Si no regreso ponle Armando…
Escrito por Álvaro Rodríguez Luévano

Mi memoria no es nada fiable, ni siquiera recuerdo ¿cuál? de todas las marchas del 2 de octubre en la que iba con mis amigos de la facultad de filosofía y letras Albert y Eddy nos habíamos encontramos a Monsi y casi tuvimos que enjaretarle unos esquites porque nos había caído un aguacero tremendo ese día, o como decía él, "un granizo como cuando pasearon a Tláloc como quinceañera en su limosina por Av. Reforma". Pero no es de Monsi del que ahora las artes más recónditas de la cultura popular emergen en este momento, las voces de la gente de la calle y su memoria reviven a sus cronistas populares nuevamente. Es inevitable morirse de la risa o carcajearse sin pudor alguno cuando en una invectiva de albures uno ve salírsele los ojos de la cara en una indolente provocación alburesca. Decente o no, sano o no, intelectual o no, los albures siempre tienen un juego dual entre la frescura del ataque y la defensa, en el ir y venir corporal, y la doble construcción del sentido figurado, pero también del profundo sentido común, diría El Chingonario (2010), editado por el Fondo de Cultura: “te están chingando”.

 

 
Cuando uno pierde no es porque sea pésimo en las rimas, es simplemente que los mejores versos no están en los salones de las academias de las letras, están en la calle y en las pulquerías.

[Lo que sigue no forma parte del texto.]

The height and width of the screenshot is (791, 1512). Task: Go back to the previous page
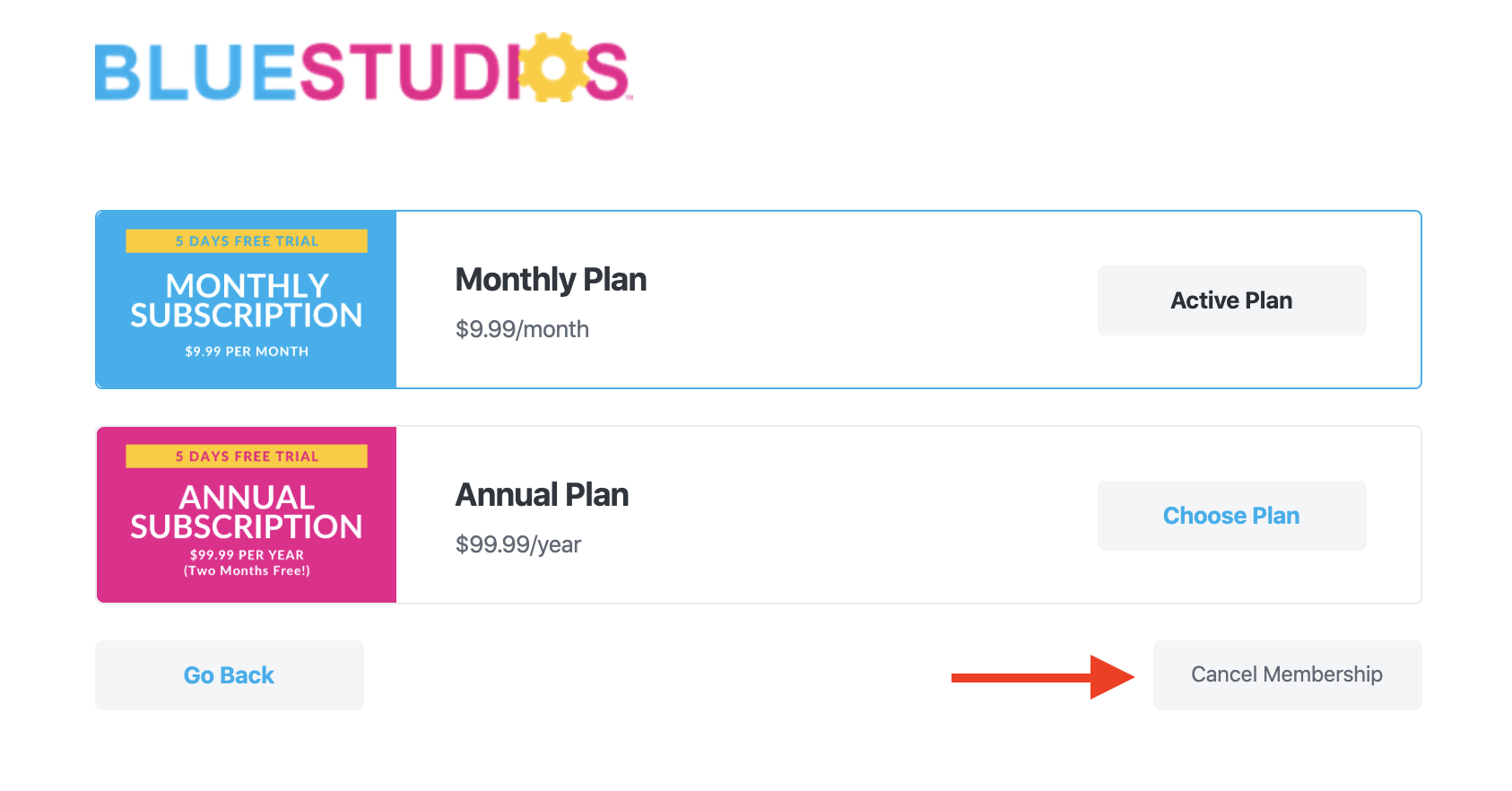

Lo anterior no lo digo yo, así por lucrar con una erudición bohemia ni callejera de la cual no merecería, lo dice Juan Pedro Viqueira ya reportando en los edictos institucionales de las autoridades de la Ciudad de México y en los planos de control gubernamental, las tradicionales cantinas y pulquerías del centro histórico del siglo XVIII. Viqueira las traza muy bien en su hermoso estudio de Los reprimidos y relajados (1987), publicado también por el Fondo de Cultura, pero también lo decía Armando Jiménez Farías el gran cronista de los asfaltos vernáculos, de los prostíbulos y antros de la ciudad de México. Armando Jiménez el más grande compilador de frases, rimas, versos, albures, invectivas y piropos del México contemporáneo. Armando Jiménez fue a alcanzar a Monsi y a Saramago. Con más de 150 ediciones y unos 4.5 millones de ejemplares vendidos de su Libro La Picardía Mexicana (1960) publicada por el editor Bartomeu Costa Amic, partió sin rumbo fijo y dijo que después volvía.
 
 A Armando Jiménez se le conocía en la Alameda central por su gran rigor para recolectar frases entrañables surgidas de la magia del espectáculo callejero, de la carpa del doble sentido al calor del medio día, frente a artistas callejeros de un inmoderado y devastador peso de calidad popular. Ahí como buen antropólogo cultural, como buen etnógrafo y como buen cronista, Armando se presentaba de manera muy sencilla y sumaba amigos a su paso por las cantinas y parques del centro.
 
 
De la picardía mexicana se conoce una película de fines de los años setentas de Abel Salazar, donde la importancia de la pluma, la idea y la imaginación de Armando Jiménez fueron centrales, de hecho el participó como actor en el reparto vestido de azul interpretando al maestrito y brindando por el número uno del club del levantamiento de tarro, tornillos y catrinas. Del reparto se ve al Chente Fernández y su hijo, personajes de la alcurnia de Adalberto Martínez “el resortes”, Héctor Suárez, Cesar Bono, Jacqueline Andere, Luis de Alba, Pancho Muller, Pedro Weber “chatanuga”, Polo Ortín entre otros.
 
Armando Jiménez como escritor, compilador y gente que abandonó su auto para irse en bici a aprender de las calles, no podemos más que celebrarlo con los dobles y triples sentidos de nuestro albur mexicano y la picardía que es el techo de palos de nuestro edificio cultural.
 
 
 
 
 
A mis amigos Alejandro Mendoza “Jano” de quien le conozco uno de los directorios más espeluznantes de cantinas y pulquerías del centro y a Arturo Sánchez Barrera que me consta que se las sabe todas, de todas, todas y con quién he podido aprender y reír con la picardía mexicana, les dedico esta nota necrológica del más grande exponente del ingenio y la erudición popular, el entrañable cronista de las calles de mi barrio, el gran descubridor del gallito inglés[1]: Armando Jiménez Farías. La picardía mexicana (tú libro) se seguirá reproduciendo como el gesto más natural de nuestra bendita carcajada.
 

 


[1] “Este es el gallito inglés, míralo con disimulo […] quítale el pico y los pies, […] Y métetelo por el [ ...]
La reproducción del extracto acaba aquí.